I am well aware of the Adobe/B&N collaboration, but it is certainly B&N that pushed the new form of DRM and convinced Adobe to adopt it. It was the same style DRM B&N was already using for ereader books and didn't want to give up. But it also meant that by getting Adobe to adopt it, B&N would do less work getting the Nook out the door since they would have the DRM work done for them.
And the thing is, I don't believe support is automatic, or that you have to go out of your way to disable it. The SDK doesn't include UI. So to support B&N ePub, they'd have to add UI to be able to input that username and password. This is simple reality of SDKs.
The iOS reader apps are ironically written by one company and rebranded. The RMSDK writers will happily sell you their iOS/Android app with the SDK for you to tweak and rebrand. That is probably helping adoption when Adobe's partner is the one writing mobile apps for everyone.

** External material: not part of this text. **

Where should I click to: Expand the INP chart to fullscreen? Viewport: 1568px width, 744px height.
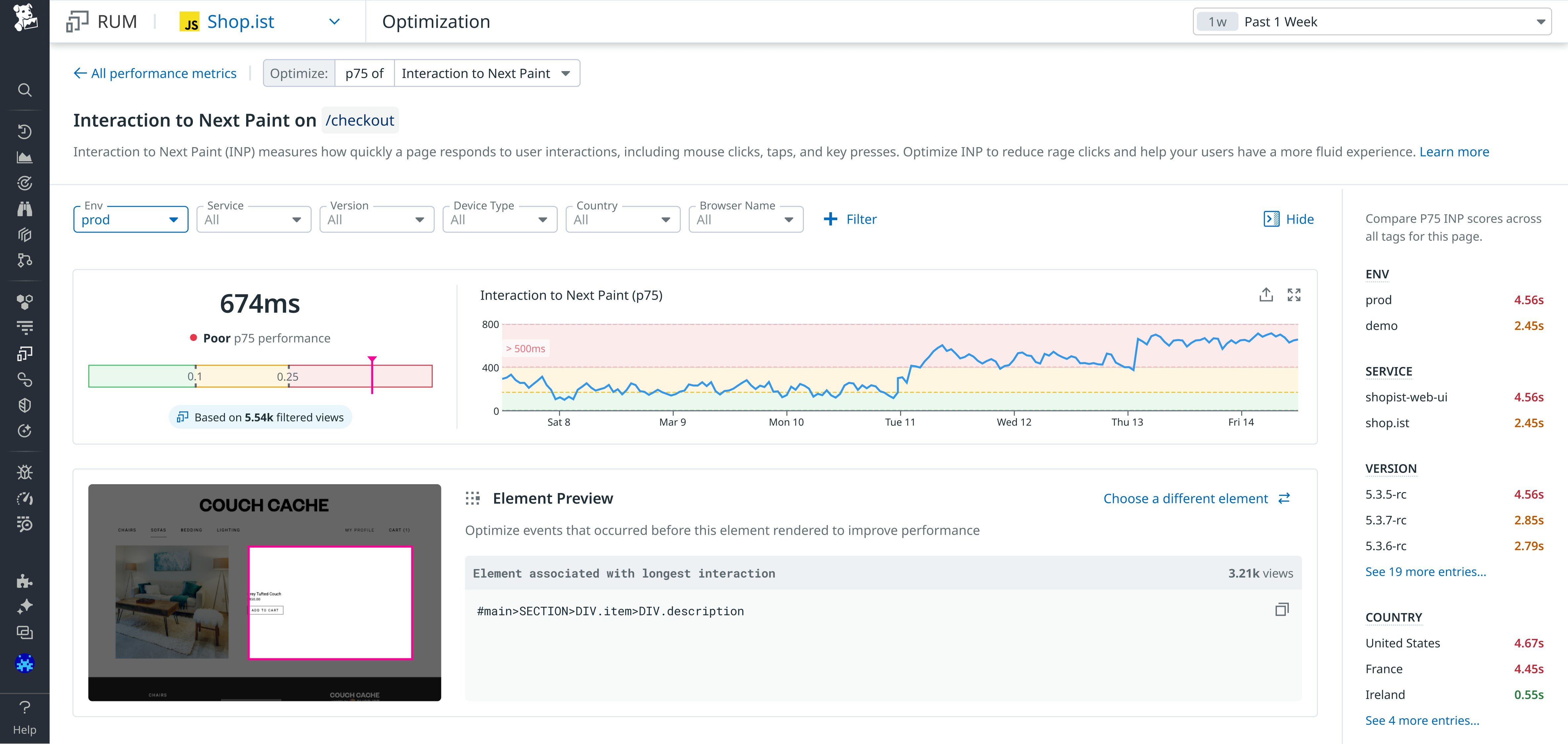pos(1295,294)
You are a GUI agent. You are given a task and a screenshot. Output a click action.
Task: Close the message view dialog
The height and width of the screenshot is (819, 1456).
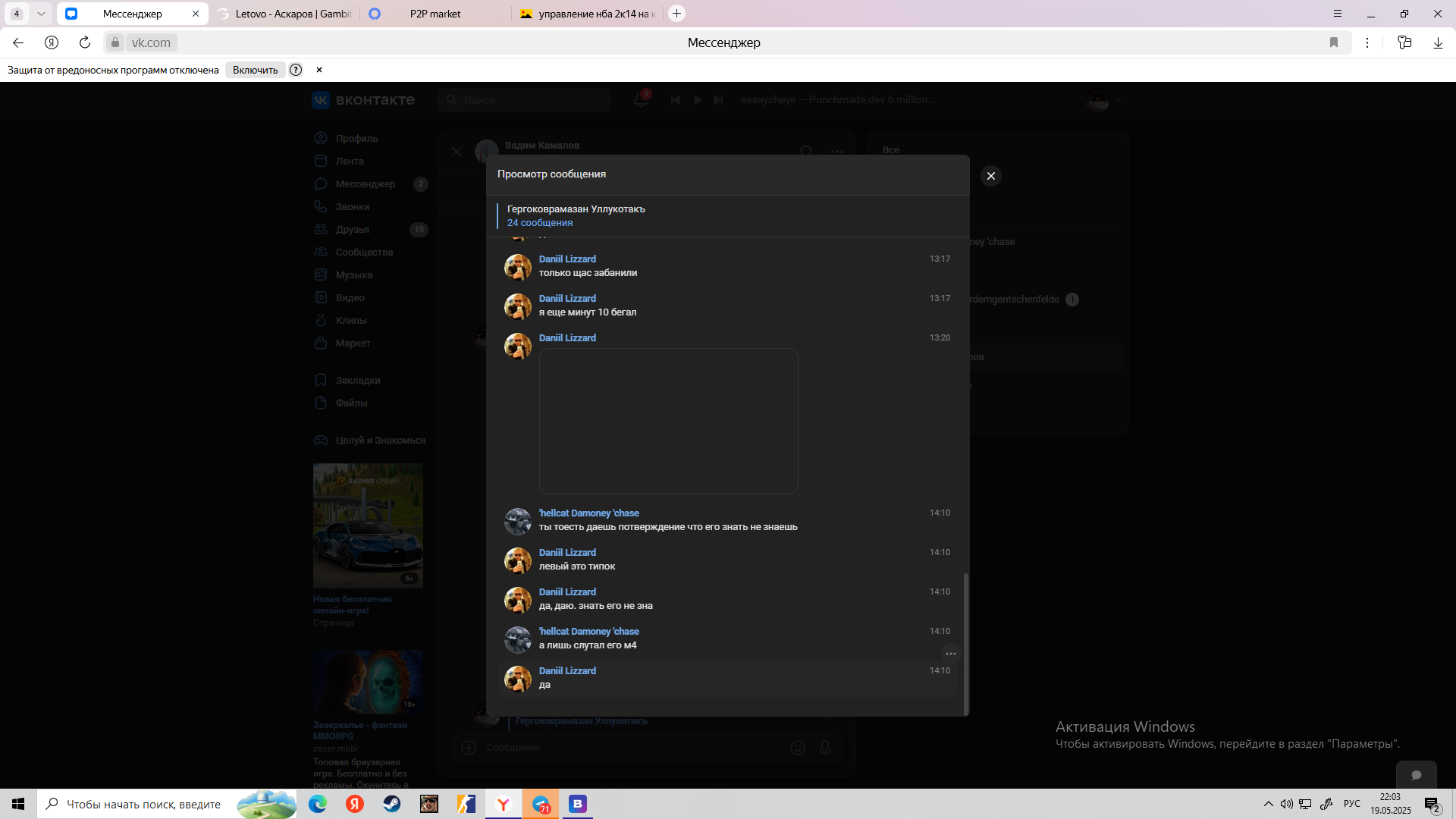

But I still blame B&N for being stubborn enough to push this and then go quiet when it isn't adopted quickly by everyone because it requires work to adopt it. When companies are cutting core features, rewriting their reading apps and more just to be relevant, are they really gonna care about their competitor's choice of DRM? Yeah, Sony could adopt it, but what feature should have been cut, or set of bugs left in so they could do it? They already left out OTA delivery to make it out in time for holiday.